- Genre: Drama
- Written by: Tony Marchant
- Directed by: Julian Jarrold
- Starring: John Simm; Sophie Okonedo; Adam Kotz; Ruth Sheen; Ellen Thomas; Ashley Walters; Gerard Horan; Michael J. Jackson;
- Composer: Adrian Johnston
- Country of origin: United Kingdom
- Original language: English
- No. of series: 1
- No. of episodes: 2

Production
- Executive producer: Lynn Horsford
- Producer: Julia Stannard
- Cinematography: Mark Digby
- Editor: Chris Gill
- Running time: 90 minutes
- Production company: Company Television

Original release
- Network: Channel 4
- Release: 5 November – 6 November 2000

= Never Never (TV series) =

Never Never is a two-part British television drama series, created and written by playwright Tony Marchant and starring John Simm and Sophie Okonedo, that first broadcast on Channel 4 on 5 November 2000.

==Plot==
The series follows John Parlour (Simm), a loanshark who strikes up a friendship with one of clients, single mum Jo Weller (Okonedo), and decides to leave his past behind and open a credit union to help his former clients out of debt; but his former bosses, who strongly disapprove of the idea, try everything to prevent his business from becoming a success.

==Production==
Marchant's original notion for the series was not to write about poverty, but to produce something that tackled the modern idea of benign entrepreneurs. 'In a curious kind of way, Richard Branson was the starting point. I was interested in this idea of could businesses be ethical? What exactly was the bottom line?'

'It seemed quite timely to explore the difference between setting things up that are supposed to be for the social good but in turn the conflict between that and the need to be a financially successful entity.'

==Reception==
The series broadcast over two consecutive nights, with the concluding episode following on 6 November 2000. The first episode drew 2.18 million viewers. The series has yet to be released on DVD, but is available to watch on Channel 4's on-demand streaming service as of September 2025.

The Bella Review gave the series a positive review, writing: "Never Never, a story written by acclaimed playwright Tony Marchant, is essentially about good people doing bad things and vice versa. It's free from any sort of class judgement that might put you off, elegantly letting people be people. Good tension throughout is created by the "will John become a good person with morals and stuff" question – which is, as it should, left unanswered."

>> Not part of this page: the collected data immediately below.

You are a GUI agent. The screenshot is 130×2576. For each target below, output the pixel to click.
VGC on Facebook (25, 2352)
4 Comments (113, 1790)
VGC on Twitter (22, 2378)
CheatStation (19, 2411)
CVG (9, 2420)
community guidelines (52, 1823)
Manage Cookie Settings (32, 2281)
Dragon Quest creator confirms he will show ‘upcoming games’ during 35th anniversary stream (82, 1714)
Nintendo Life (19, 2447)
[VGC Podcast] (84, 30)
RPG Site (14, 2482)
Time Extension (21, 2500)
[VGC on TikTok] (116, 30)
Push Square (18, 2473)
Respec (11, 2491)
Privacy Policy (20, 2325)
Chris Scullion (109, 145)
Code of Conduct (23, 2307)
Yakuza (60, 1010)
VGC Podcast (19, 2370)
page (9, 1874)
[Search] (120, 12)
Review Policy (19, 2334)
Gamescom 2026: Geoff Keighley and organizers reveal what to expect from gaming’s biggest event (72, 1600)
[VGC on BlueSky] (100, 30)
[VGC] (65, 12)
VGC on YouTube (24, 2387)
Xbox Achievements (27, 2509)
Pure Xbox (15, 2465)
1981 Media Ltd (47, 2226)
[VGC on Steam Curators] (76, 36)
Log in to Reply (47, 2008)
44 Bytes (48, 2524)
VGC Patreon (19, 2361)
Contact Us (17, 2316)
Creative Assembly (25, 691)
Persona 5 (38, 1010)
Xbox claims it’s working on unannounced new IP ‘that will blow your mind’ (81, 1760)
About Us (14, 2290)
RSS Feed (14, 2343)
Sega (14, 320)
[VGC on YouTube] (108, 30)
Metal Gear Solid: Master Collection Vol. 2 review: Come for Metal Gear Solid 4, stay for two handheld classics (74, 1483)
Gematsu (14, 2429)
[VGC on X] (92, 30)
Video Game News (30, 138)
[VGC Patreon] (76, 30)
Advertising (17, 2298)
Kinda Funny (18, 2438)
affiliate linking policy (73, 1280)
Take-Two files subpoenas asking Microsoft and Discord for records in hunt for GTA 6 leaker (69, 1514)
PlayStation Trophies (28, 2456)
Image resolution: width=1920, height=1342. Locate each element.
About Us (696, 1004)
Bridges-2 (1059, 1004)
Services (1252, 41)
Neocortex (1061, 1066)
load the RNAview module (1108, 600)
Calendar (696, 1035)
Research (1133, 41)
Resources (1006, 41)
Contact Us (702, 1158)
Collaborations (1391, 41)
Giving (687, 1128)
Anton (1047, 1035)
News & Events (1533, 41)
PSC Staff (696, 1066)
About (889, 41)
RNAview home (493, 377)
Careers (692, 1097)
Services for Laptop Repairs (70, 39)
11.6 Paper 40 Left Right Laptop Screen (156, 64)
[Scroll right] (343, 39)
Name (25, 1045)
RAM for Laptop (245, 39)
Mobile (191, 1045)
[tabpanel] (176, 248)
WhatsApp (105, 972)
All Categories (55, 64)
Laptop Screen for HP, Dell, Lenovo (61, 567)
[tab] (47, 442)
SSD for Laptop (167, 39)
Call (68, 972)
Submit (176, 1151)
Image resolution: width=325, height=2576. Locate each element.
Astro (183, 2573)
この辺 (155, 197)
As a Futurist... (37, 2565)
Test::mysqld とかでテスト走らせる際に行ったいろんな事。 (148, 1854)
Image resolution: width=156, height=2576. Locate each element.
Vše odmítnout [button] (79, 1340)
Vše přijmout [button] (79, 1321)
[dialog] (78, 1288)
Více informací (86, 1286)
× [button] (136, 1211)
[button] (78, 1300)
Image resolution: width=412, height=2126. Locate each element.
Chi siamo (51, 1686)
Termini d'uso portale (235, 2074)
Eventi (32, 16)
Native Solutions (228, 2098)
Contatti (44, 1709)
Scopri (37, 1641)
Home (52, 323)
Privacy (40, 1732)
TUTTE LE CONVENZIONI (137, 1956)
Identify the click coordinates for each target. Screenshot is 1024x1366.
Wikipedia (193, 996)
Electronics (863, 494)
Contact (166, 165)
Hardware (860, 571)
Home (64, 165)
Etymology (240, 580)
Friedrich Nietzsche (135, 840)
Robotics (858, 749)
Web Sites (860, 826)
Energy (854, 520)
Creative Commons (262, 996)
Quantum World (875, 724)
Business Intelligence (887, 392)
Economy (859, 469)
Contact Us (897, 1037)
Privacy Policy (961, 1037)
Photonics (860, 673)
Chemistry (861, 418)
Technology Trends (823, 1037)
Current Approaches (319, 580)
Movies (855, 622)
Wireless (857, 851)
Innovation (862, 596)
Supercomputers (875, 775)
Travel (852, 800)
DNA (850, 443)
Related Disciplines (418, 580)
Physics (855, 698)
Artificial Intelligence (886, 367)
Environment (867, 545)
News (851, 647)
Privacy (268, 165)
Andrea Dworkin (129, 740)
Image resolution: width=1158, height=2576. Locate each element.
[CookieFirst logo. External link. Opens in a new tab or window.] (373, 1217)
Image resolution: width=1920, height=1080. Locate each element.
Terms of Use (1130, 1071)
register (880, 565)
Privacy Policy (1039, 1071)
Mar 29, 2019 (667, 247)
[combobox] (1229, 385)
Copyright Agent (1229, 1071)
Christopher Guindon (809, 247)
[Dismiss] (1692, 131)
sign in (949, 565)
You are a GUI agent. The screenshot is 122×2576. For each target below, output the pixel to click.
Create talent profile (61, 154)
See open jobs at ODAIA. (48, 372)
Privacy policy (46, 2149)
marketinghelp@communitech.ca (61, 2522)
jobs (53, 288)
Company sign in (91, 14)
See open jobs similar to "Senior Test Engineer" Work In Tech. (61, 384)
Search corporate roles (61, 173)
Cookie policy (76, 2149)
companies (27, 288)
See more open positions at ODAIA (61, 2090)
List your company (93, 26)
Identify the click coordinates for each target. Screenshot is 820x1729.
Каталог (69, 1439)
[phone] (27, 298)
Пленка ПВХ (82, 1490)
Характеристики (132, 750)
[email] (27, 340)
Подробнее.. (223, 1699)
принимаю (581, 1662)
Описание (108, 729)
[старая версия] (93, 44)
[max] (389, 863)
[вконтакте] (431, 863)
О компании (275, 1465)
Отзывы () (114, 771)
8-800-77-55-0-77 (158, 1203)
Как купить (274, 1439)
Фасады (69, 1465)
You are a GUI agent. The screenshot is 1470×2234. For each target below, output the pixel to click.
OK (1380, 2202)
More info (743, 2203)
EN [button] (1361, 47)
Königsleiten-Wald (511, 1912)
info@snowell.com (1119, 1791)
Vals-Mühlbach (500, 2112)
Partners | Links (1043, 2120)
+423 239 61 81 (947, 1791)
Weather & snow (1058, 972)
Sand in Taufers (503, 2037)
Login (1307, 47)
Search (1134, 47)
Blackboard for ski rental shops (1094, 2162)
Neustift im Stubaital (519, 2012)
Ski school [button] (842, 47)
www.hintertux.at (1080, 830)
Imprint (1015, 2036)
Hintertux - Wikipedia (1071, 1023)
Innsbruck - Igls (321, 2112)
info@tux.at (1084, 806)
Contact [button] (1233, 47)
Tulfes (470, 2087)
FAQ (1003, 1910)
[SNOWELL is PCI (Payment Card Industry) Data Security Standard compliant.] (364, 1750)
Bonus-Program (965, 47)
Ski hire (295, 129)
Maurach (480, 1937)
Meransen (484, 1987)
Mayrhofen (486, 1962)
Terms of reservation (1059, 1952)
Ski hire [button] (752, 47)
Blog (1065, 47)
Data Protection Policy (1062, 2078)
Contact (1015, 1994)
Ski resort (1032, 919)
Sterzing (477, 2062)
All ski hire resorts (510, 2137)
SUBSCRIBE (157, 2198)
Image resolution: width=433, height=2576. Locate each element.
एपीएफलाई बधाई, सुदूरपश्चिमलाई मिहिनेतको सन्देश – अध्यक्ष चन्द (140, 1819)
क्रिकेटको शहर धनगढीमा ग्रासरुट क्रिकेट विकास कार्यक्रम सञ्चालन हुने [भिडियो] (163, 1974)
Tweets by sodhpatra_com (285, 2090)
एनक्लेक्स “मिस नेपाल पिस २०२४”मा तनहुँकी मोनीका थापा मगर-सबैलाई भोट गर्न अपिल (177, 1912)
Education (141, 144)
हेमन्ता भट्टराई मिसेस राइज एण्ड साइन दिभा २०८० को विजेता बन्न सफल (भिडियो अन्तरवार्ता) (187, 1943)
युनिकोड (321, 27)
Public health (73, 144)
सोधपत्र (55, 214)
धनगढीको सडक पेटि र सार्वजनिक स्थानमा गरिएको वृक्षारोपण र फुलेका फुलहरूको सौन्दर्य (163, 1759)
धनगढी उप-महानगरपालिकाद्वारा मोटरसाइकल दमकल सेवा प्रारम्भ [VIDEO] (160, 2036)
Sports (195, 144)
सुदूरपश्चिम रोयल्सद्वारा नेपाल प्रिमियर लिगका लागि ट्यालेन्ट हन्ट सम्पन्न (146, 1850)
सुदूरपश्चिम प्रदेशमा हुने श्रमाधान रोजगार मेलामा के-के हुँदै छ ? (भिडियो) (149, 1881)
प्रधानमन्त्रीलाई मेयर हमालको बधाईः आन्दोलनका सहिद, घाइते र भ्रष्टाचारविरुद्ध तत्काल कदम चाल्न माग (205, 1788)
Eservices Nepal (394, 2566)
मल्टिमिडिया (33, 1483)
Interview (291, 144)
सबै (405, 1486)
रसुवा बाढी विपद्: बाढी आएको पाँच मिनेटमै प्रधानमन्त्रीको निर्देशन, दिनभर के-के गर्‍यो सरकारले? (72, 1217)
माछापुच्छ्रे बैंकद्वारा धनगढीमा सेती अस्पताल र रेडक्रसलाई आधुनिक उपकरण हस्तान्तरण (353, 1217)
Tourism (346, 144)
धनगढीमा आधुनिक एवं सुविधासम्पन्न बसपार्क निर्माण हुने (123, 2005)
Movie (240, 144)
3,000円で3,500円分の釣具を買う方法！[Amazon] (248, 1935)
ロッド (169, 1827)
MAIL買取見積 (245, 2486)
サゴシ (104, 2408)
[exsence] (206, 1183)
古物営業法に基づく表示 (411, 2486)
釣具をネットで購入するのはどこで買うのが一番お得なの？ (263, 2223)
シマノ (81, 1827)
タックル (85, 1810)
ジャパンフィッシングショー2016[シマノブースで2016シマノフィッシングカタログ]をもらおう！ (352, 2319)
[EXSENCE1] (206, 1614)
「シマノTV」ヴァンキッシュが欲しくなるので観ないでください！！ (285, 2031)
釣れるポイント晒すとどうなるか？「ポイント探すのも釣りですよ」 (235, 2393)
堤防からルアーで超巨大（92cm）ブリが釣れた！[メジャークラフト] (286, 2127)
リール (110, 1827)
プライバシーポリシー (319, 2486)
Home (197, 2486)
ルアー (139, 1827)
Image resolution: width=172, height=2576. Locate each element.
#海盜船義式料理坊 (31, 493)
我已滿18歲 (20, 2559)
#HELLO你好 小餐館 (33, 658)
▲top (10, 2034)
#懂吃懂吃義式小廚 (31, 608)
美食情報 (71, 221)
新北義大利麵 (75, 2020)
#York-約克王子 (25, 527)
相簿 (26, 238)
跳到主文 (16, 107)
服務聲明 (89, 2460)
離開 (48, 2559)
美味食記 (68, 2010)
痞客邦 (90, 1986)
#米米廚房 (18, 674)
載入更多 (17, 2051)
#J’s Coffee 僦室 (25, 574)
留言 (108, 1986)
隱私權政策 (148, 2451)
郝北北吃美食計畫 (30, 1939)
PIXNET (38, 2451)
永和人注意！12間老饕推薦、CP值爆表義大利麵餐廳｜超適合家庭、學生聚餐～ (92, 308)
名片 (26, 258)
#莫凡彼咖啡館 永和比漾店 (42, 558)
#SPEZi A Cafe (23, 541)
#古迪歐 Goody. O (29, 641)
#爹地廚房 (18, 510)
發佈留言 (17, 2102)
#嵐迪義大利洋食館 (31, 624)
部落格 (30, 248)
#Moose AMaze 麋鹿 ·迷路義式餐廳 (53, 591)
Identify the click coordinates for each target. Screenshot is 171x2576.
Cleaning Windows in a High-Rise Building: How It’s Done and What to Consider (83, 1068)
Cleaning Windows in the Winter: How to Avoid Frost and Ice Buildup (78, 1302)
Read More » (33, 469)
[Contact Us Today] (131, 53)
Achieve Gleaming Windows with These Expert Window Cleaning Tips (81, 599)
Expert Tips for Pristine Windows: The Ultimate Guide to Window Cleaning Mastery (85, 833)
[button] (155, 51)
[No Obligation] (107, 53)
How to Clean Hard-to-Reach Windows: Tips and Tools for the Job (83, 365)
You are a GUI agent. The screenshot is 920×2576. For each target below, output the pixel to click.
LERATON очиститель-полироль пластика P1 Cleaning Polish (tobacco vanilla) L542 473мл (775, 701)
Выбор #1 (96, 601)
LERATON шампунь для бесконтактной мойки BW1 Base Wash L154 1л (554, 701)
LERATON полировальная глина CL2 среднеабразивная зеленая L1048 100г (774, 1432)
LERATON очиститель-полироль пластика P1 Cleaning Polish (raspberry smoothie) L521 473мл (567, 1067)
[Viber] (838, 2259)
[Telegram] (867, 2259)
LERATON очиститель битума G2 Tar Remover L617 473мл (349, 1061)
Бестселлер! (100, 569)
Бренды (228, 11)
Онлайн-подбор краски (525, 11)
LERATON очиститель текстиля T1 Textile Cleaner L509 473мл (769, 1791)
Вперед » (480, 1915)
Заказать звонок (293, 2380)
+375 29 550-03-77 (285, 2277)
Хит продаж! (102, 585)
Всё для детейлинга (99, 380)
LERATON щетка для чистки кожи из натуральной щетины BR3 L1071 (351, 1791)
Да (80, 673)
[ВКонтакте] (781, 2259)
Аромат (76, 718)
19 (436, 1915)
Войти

They continued; "There's also great acting, supported by the good writing, allowing for heaps of emotions left unspoken yet blatantly obviously present. Even if the narrative is sometimes predictable to seasoned fiction readers and viewers, this production is essentially too in-your-face-honest and charming to disagree with it. That, and John Simm is just a bit too good to do anything wrong."

==Cast==
- John Simm as John Parlour
- Sophie Okonedo as Jo Weller
- Adam Kotz as Martin
- Ruth Sheen as Sandra
- Ellen Thomas as Brenda
- Ashley Walters as Lee
- Gerard Horan as Dave Bell
- Michael J. Jackson as Bruce Gayle
- Claudie Blakley as Belinda
- Emma Cooke as Carol
- Leo Dolan as Frank
- Jake Nightingale as Bob
- Alex Noodle as Max

==Episodes==

| No. | Title | Directed by | Written by | Original UK air date |
| 1 | "Episode 1" | Julian Jarrold | Tony Marchant | 5 November 2000 |
John, a loanshark working for a local loan agency, decides to form a credit union after falling in love with one of his clients, single mum Jo Weller.
| 2 | "Episode 2" | Julian Jarrold | Tony Marchant | 6 November 2000 |
John and Jo work together to try to make the new business venture a success.